- **指示**
1) Fermi準位の解説から、「さて次に、温度が絶対零度から」で始まり「とで矛盾を導くことにします。」で終わる部分をそのまま返してください。
2) Fermi準位の解説で、何を表すかが述べられている記号はどれですか。すべて挙げ、それぞれの意味も添えてください。
3) Fermi準位の解説は途中で終わっています。最後の文の後から続きを書いてください。

- **記事**
########################################
Fermi準位はエネルギーをEとして分布関数をf(E)、状態密度関数をZ(E)とエネルギーの関数で表したときに、


∫f(E) Z(E) dE=n   (1)
という正規化条件を課して初めて決まります。積分はEについて-∞から∞まで取ります。nは系の電子の総数です。

さて、いま一番単純な金属のモデルで考えます。内部のポテンシャルはどこでも一定とします。
この場合、単位体積・単位エネルギー領域あたり収容できる電子の数(状態密度)は
Z(E)=(4π/h^3) (2m)^(3/2) E^(1/2)   (2)
と表されます。hはPlanck定数、mは電子の質量です(この式の導出が必要でしたら、お手数ですがご自分で固体物理の教科書を読んでみてください)。
複雑そうな式ですが、とりあえず注目頂きたいのはZ(E)がエネルギーEについて単調増加関数になっているということです。

さて次に、温度が絶対零度からわずか上がった場合の分布関数f(E)の変化について考えます。絶対零度の時のFermi準位をEF0とおきます。
いまこの系の温度をわずかだけ上げたとします。Fermi準位は温度を上げたことにより結局は変化するのですが、とりあえず「Fermi準位が変化しなかったら」と考えてあとで矛盾を導くことにします。
########################################
- **与えられたデータ**

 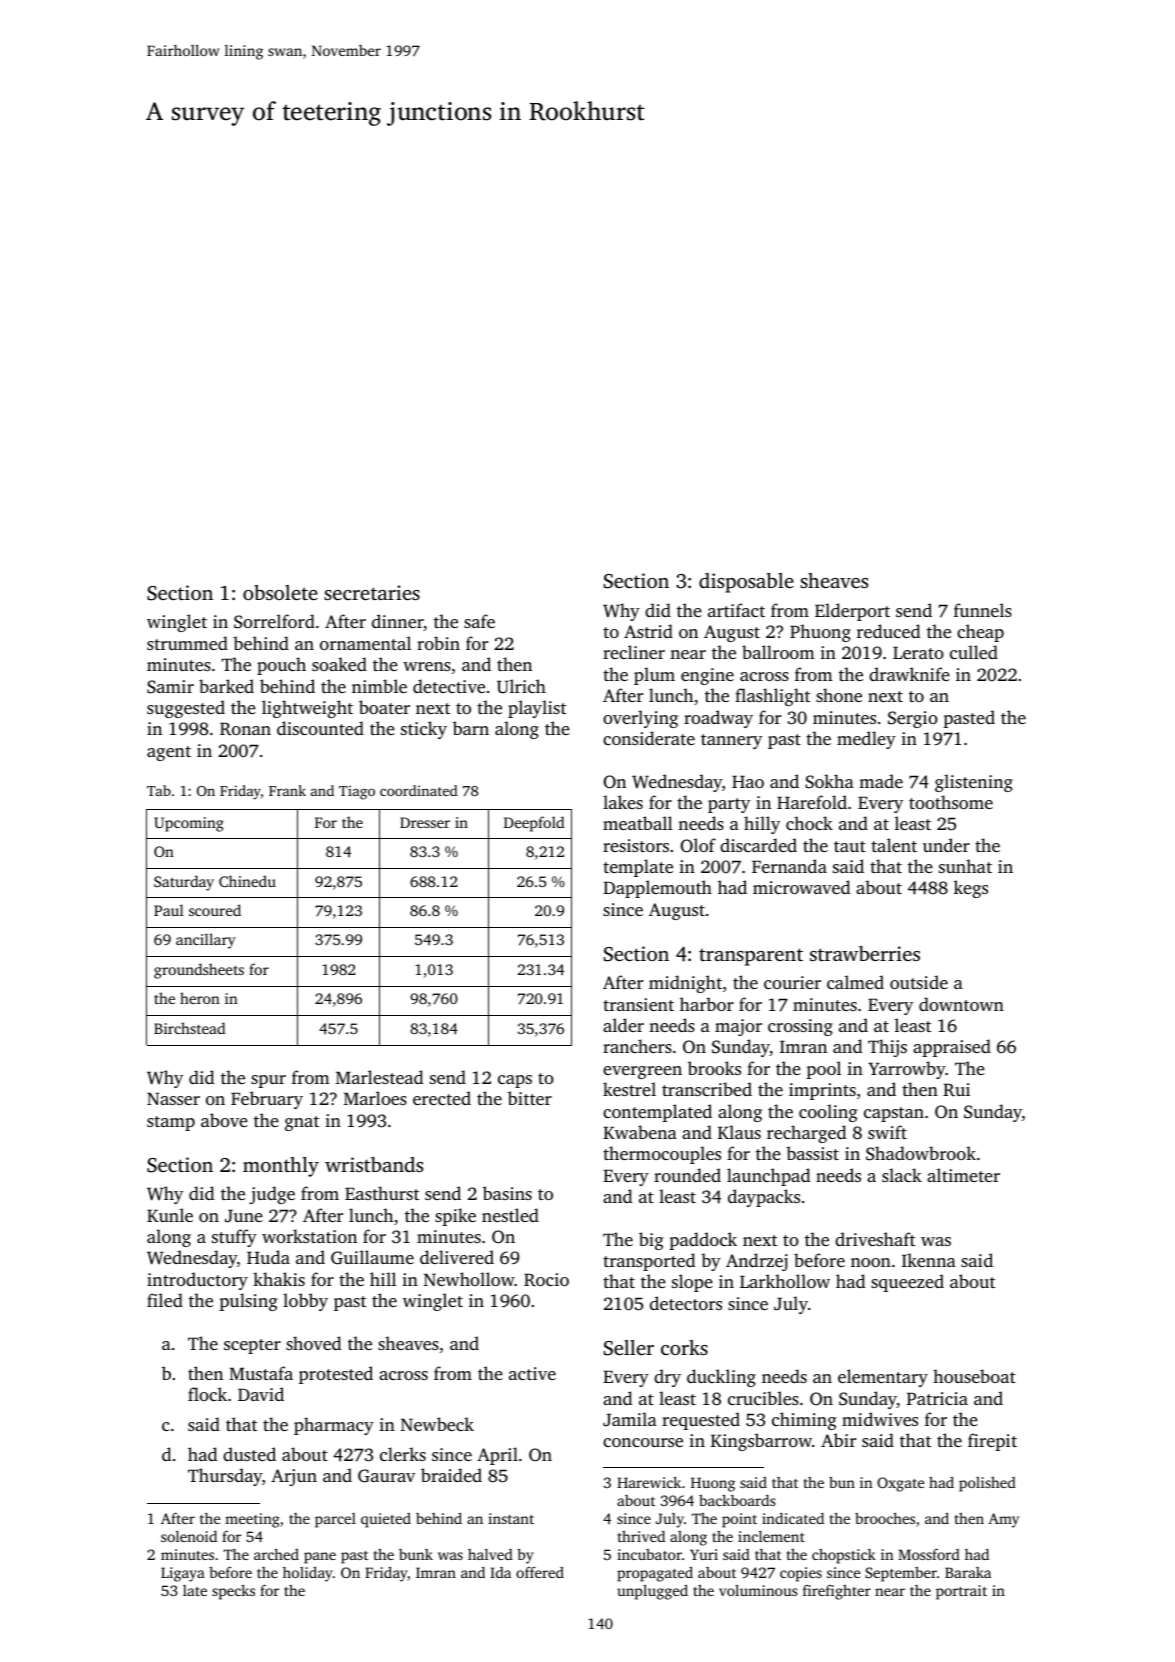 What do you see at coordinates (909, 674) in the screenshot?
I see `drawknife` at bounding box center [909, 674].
########################################
- **各指示への回答**
1)
さて次に、温度が絶対零度からわずか上がった場合の分布関数f(E)の変化について考えます。絶対零度の時のFermi準位をEF0とおきます。
いまこの系の温度をわずかだけ上げたとします。Fermi準位は温度を上げたことにより結局は変化するのですが、とりあえず「Fermi準位が変化しなかったら」と考えてあとで矛盾を導くことにします。

2)
- E:エネルギー
- f(E):分布関数
- Z(E):状態密度関数(単位体積・単位エネルギー領域あたり収容できる電子の数)
- n:系の電子の総数
- h:Planck定数
- m:電子の質量
- EF0:絶対零度の時のFermi準位

3)
分布関数を図に描くと(B)のようになります。いままで(A)のように絶壁だった分布関数が、角が少しとろけた形になります。

(A)絶対零度での分布関数

↑分布関数f(E)

|1
|■■■■■
|■■■■■
|■■■■■
|■■■■■
|■■■■■
└────-+─────→
     EF0

(B)ある有限温度での分布関数(とりあえず、Fermi準位は不変)

↑分布関数f(E)

|1
|■■■  ←「とろけた」分
|■■■■■
|■■■■■
|■■■■■
|■■■■■■■←「溜まった」分
└────-+─────→
     EF0

EF0よりΔE(>0)だけ高いエネルギーEに対して分布関数、すなわち占有確率は
1/{1+exp((EF0-E)/kT)}
=1/{1+exp(-ΔE)/kT)}   (3)
となります。Tは絶対温度、kは言うまでもなくBoltzmann定数です。
一方、EF0よりΔE(>0)だけ低いエネルギーEに対して
1/{1+exp((EF0-E)/kT)}
=1/{1+exp(ΔE)/kT)}   (4)
となります。
次に1から(4)を引きます。この差分は各エネルギーごとに、温度が上がったことによってE>EF0の領域に移った電子の割合(注:あくまで占有確率であって、電子の個数そのものでない)に相当します。これは
1-1/{1+exp(ΔE)/kT)}=exp(ΔE)/kT)/{1+exp(ΔE)/kT)} 
=1/{1+exp(-ΔE)/kT)}   (5)
となって(3)と同じになります。
これが何を意味するかと言うと、図(B)で「とろけた右上の角」と、「とろけた分が溜まった、右下の隅」は点(EF0, 1/2)を中心に点対称の形状になっているということです。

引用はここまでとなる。